• [Tasks for this exercise]:
**1)** In the blog comments about long hair, rewrite the passage starting with "Ranting Indian, I" and going on through "written. Fantastic read!", putting "legends" in place of "fables".
**2)** Pick up the blog comments about long hair after the last sentence shown and keep them going.

>> Begin Source

How come you did not take part in Surf Excel contest?

Aye Zindagi!

RAJI MUTHUKRISHNAN said...

Ranting Indian, I would have had I had the extra two hours in my day! :)

Indrani said...

Whoa! You have such long hair! Reminds me of couple of friends in IAF who had such lengthy hair and the tough time they had managing it and tying up in to huge buns at the nape of their neck, yet they managed to do it well. I think one has to love and nurture them to have such good quality.

I like the way you connected fables and reality. So well written. Fantastic read!

Leovi said...

Very interesting. I dry with a towel to rub the hair pass. However, the dryers are very harmful.

Meera's World said...

Very nice article raji:, I loved it. You are right, i have wavy hair and i always wanted straight hair!!I think using coconut oil for hair has something to do with the thick,long hair most keralites has. Who knows...

>> End Source
>> Begin Information supplied

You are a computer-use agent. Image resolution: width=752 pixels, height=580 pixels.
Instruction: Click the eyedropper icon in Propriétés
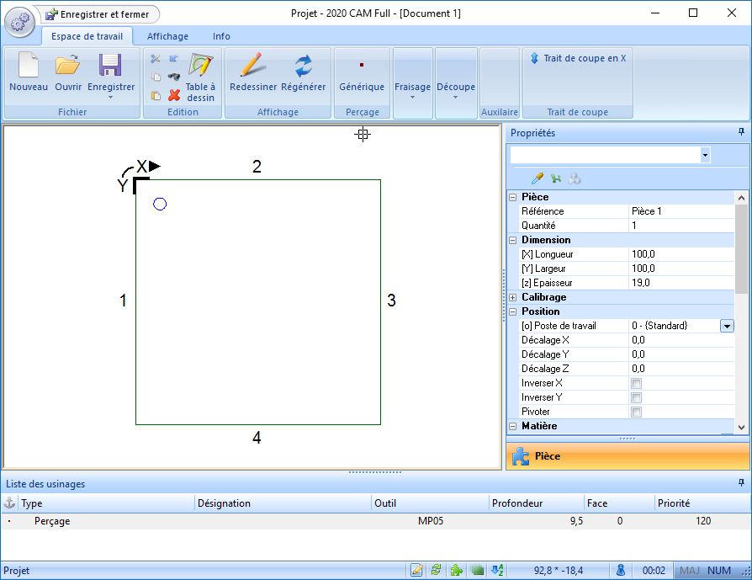(x=538, y=178)
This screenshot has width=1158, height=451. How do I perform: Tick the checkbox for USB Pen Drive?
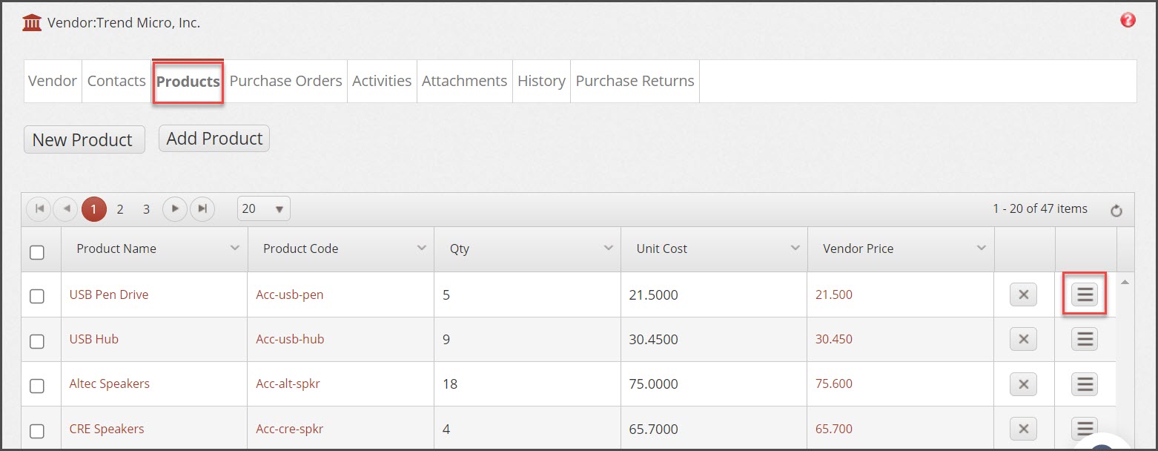click(x=37, y=296)
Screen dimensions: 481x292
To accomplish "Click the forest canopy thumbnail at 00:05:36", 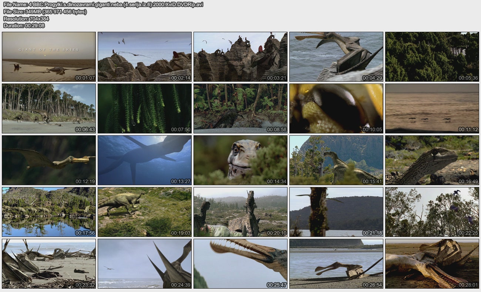I will 432,57.
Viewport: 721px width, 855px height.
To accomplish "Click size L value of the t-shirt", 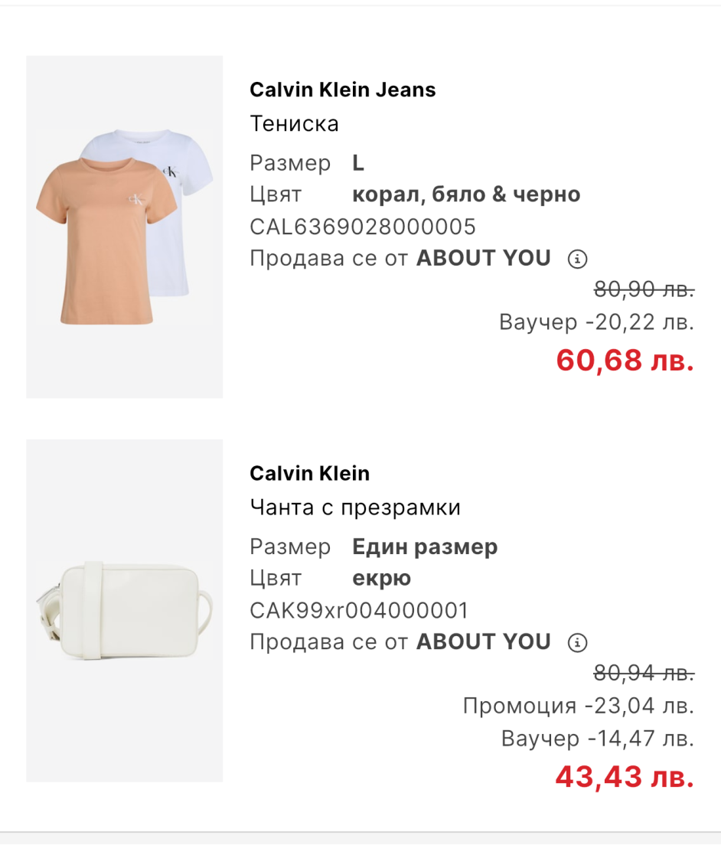I will coord(357,163).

>> End Information supplied

• [Responses by task]:
**1)**
Ranting Indian, I would have had I had the extra two hours in my day! :)

Indrani said...

Whoa! You have such long hair! Reminds me of couple of friends in IAF who had such lengthy hair and the tough time they had managing it and tying up in to huge buns at the nape of their neck, yet they managed to do it well. I think one has to love and nurture them to have such good quality.

I like the way you connected legends and reality. So well written. Fantastic read!

**2)**
Maddy said...

in Kerala indulekha oil is the craze..at 450/- per small bottle, the makers are minting money..

these days fish & coconut oil don't do the trick it seems

Gauri Gharpure said...

You have such beautiful long hair!

What is sambhrani? My aaji used to add camphor to coconut oil sometimes. This is the first time i have heard about boiling the oil with peppercorns, how does it help, and doesn't it burn?

RAJI MUTHUKRISHNAN said...

Thanks - bemoneyaware, Indrani, Leovi, Meera and Maddy.

Gauri Gharpure - Thanks. I don't think the pepper hurts since it is used in moderation. I am not able to find the equivalent of sambrani in either Hindi or English! Am still hunting.

Anonymous said...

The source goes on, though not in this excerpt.